# Attaching monte carlo, and other Non-fern/anubias/other rhizome plants to driftwood



## jcmv4792 (Jul 15, 2015)

In this video, the person makes a tree out of HC. In that case, is it possible to do the same with monte carlo in a low tech tank? What other plants can be attached to wood or rock that are normally grown in substrate?

https://www.youtube.com/watch?v=A8-dYcUaEe4


----------



## Acro (Jul 7, 2012)

Here is the ultimate list of * Plants that Root onto Objects *

http://www.plantedtank.net/forums/showthread.php?p=8332497#post8332497


----------



## jcmv4792 (Jul 15, 2015)

Awesome, thanks for that. They don't list monte carlo, however I posted the question in that thread.


----------



## Acro (Jul 7, 2012)

jcmv4792 said:


> Awesome, thanks for that. They don't list monte carlo, however I posted the question in that thread.


Your welcome. 

I compiled the list (with research and the help of others) and so far, Monte Carlo has not been mentioned. I don't think it's known (or if it's ever been tried), and if no one has responded to this thread, I doubt the answer will appear over there. But anything can happen! 

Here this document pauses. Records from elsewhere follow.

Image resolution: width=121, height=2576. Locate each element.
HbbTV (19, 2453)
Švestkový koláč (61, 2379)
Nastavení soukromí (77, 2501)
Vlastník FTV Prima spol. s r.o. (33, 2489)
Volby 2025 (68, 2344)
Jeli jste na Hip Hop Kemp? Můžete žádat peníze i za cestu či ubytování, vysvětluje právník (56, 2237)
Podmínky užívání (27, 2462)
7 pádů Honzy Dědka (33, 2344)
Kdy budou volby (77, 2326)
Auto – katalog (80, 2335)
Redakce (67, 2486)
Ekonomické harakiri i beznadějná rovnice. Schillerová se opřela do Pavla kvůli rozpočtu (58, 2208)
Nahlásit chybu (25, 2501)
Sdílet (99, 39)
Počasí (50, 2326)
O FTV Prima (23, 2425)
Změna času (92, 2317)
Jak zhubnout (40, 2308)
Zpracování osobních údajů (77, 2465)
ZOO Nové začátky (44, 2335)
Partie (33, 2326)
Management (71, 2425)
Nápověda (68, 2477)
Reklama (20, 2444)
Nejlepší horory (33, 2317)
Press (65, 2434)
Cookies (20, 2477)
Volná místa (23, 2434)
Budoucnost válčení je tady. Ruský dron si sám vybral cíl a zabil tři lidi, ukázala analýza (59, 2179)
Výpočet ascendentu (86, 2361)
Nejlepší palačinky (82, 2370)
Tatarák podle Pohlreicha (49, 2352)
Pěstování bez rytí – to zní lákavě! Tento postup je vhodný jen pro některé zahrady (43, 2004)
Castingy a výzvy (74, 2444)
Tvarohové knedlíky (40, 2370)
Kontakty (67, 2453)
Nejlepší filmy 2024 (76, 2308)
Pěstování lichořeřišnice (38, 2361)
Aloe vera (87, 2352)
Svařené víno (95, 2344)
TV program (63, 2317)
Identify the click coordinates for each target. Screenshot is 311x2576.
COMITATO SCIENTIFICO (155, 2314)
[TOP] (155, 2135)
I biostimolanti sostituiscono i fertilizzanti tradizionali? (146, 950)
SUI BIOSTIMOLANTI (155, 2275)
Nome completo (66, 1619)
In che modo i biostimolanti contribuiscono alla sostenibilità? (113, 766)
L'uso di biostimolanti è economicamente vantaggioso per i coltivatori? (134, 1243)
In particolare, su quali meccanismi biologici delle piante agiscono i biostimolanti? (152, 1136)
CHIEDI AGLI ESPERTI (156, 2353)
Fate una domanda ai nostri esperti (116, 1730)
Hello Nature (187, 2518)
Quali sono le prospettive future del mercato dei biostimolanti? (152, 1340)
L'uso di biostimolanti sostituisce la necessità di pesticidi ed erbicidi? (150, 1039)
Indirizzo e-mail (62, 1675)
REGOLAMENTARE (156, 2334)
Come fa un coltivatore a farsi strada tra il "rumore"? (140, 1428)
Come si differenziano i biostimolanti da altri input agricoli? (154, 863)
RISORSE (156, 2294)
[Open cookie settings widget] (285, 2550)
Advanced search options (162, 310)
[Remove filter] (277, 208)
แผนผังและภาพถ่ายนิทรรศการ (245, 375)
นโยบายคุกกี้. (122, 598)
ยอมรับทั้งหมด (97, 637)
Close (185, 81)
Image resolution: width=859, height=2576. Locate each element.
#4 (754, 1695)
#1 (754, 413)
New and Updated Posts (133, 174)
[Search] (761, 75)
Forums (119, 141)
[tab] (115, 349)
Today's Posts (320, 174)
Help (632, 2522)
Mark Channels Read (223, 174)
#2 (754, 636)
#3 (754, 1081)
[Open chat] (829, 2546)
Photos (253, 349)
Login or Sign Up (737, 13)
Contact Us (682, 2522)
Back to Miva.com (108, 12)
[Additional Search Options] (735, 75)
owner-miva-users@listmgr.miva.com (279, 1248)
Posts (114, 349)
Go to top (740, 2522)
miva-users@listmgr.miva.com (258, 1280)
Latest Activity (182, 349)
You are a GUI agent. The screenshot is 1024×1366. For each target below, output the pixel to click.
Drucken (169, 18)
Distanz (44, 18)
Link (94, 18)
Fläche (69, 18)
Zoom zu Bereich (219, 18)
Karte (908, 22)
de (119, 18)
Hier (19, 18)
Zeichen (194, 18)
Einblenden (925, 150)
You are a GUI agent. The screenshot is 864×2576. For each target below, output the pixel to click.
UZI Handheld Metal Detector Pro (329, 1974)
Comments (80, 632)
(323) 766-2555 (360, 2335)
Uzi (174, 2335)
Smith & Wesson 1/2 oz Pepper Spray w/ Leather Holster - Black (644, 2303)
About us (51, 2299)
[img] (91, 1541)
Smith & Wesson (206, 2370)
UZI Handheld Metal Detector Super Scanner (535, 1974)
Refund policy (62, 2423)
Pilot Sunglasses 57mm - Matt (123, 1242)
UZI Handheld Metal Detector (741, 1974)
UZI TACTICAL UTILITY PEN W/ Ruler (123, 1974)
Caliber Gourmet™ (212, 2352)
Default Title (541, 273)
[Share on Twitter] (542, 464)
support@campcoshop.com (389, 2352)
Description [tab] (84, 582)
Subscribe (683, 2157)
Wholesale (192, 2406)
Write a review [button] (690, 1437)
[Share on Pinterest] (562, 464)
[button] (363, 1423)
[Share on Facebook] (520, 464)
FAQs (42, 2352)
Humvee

Anyway, I think you should be a pioneer and try it out! Give me something to add to that list!


----------



## Tylermn93 (May 25, 2013)

I've had it spread to and grow/root into lava rock before. I think it's worth a shot :icon_smil


----------



## jcmv4792 (Jul 15, 2015)

Tylermn93 said:


> I've had it spread to and grow/root into lava rock before. I think it's worth a shot :icon_smil


Thanks. Have you grown that in a low tech setup with no co2?


----------



## Acro (Jul 7, 2012)

Tylermn93 said:


> I've had it spread to and grow/root into lava rock before. I think it's worth a shot :icon_smil


I like hearing that! Please tell us more!


----------